## Task set
[1] Rewrite everything from "Of the nearly" down to "at fast-growing firms." in the article on LBMC's business survey, substituting "joblessness" for "unemployment".
[2] In the article on LBMC's business survey, what share of respondents named growing sales as a top business goal for the year?

The region’s businesses are ready to get back to growth in 2021 after a year of riding out the COVID-19 pandemic, says a new study by accounting and advisory firm LBMC — and that looks to be good news for in-demand talent.
Of the nearly 520 people who responded to LBMC’s survey — more than half of them from organizations with more than $15 million in revenue and at least 50 employees — a shade under 70 percent said growing sales is a top business goal for the year. That answer beat out No. 2, improving financial performance, by 15 points.
Not far below the surface, though, is the ongoing battle for personnel talent. A year ago, unemployment in the Nashville MSA was 2.5 percent and, while it finished 2020 at 5.2 percent, many types of positions less affected by the pandemic remain in very high demand, LBMC Accounting and Assurance Practice Leader John Mark McDougal told the Post. Growth investments this year are likely to be more focused on people than on equipment and software systems, he said, especially at fast-growing firms.

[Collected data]

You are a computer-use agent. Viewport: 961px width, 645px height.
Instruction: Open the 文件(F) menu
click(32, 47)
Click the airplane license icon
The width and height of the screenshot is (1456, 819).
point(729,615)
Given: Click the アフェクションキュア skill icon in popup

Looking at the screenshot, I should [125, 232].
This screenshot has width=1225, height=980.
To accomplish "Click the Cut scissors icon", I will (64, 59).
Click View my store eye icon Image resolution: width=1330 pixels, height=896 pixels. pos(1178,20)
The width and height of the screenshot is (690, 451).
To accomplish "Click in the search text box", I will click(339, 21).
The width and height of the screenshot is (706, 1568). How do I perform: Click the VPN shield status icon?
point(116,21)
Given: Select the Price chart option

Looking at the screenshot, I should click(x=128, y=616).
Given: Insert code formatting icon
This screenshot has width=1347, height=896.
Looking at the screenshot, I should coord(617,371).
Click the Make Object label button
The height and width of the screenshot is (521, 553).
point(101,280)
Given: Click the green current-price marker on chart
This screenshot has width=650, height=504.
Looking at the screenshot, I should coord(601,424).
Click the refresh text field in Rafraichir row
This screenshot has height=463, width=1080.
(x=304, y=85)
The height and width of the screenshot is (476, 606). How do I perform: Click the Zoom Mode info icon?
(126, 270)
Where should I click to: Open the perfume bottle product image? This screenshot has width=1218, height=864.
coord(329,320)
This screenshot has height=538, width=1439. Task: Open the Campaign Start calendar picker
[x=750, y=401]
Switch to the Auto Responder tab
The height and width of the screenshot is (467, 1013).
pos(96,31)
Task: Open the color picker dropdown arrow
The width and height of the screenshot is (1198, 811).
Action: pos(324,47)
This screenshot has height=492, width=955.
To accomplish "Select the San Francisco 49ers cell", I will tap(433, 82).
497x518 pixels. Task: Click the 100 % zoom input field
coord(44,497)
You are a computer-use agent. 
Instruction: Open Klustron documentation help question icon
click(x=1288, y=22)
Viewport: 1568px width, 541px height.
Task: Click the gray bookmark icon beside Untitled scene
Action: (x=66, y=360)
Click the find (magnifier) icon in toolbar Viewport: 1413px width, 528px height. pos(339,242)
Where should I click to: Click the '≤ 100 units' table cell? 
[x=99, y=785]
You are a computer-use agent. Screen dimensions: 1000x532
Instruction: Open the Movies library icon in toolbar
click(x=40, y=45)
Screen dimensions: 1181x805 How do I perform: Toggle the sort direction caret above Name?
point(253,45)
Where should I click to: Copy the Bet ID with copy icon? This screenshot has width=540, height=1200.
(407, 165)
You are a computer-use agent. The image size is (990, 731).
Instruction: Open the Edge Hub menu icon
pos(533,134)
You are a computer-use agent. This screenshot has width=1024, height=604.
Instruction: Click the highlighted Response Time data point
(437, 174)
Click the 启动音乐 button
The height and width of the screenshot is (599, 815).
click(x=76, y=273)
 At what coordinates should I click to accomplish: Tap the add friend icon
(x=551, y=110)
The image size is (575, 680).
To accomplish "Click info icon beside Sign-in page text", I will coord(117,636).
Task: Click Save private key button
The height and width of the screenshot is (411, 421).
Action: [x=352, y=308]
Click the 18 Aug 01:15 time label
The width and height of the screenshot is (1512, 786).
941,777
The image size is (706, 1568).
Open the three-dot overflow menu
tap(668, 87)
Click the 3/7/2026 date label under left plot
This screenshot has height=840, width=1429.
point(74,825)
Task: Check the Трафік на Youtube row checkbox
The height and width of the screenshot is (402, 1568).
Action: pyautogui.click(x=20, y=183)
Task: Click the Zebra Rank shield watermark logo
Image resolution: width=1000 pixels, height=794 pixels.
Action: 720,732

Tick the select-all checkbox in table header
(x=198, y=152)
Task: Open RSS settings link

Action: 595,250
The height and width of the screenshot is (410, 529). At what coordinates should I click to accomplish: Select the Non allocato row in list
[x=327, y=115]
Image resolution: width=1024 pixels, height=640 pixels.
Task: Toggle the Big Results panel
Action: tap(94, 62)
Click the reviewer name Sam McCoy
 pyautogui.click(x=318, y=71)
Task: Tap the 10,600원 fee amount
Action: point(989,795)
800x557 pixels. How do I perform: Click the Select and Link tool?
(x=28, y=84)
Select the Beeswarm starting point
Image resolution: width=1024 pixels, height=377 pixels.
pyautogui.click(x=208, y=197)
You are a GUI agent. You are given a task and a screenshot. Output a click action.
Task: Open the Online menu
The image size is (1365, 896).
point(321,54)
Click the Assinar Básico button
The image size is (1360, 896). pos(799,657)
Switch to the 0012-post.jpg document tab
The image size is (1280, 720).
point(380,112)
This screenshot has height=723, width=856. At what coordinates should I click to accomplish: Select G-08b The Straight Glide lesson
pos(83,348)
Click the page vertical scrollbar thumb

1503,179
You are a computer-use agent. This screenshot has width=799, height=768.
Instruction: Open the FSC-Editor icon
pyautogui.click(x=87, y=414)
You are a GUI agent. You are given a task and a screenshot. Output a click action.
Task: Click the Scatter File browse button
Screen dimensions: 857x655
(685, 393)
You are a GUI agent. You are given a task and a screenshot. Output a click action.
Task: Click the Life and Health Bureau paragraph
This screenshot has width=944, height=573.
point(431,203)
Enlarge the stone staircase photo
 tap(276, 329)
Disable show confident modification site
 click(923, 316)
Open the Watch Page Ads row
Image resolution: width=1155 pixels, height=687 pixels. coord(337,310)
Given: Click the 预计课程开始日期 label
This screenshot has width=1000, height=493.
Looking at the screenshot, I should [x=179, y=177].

## Solutions to the problems
[1]
Of the nearly 520 people who responded to LBMC’s survey — more than half of them from organizations with more than $15 million in revenue and at least 50 employees — a shade under 70 percent said growing sales is a top business goal for the year. That answer beat out No. 2, improving financial performance, by 15 points.
Not far below the surface, though, is the ongoing battle for personnel talent. A year ago, joblessness in the Nashville MSA was 2.5 percent and, while it finished 2020 at 5.2 percent, many types of positions less affected by the pandemic remain in very high demand, LBMC Accounting and Assurance Practice Leader John Mark McDougal told the Post. Growth investments this year are likely to be more focused on people than on equipment and software systems, he said, especially at fast-growing firms.

[2] A shade under 70 percent.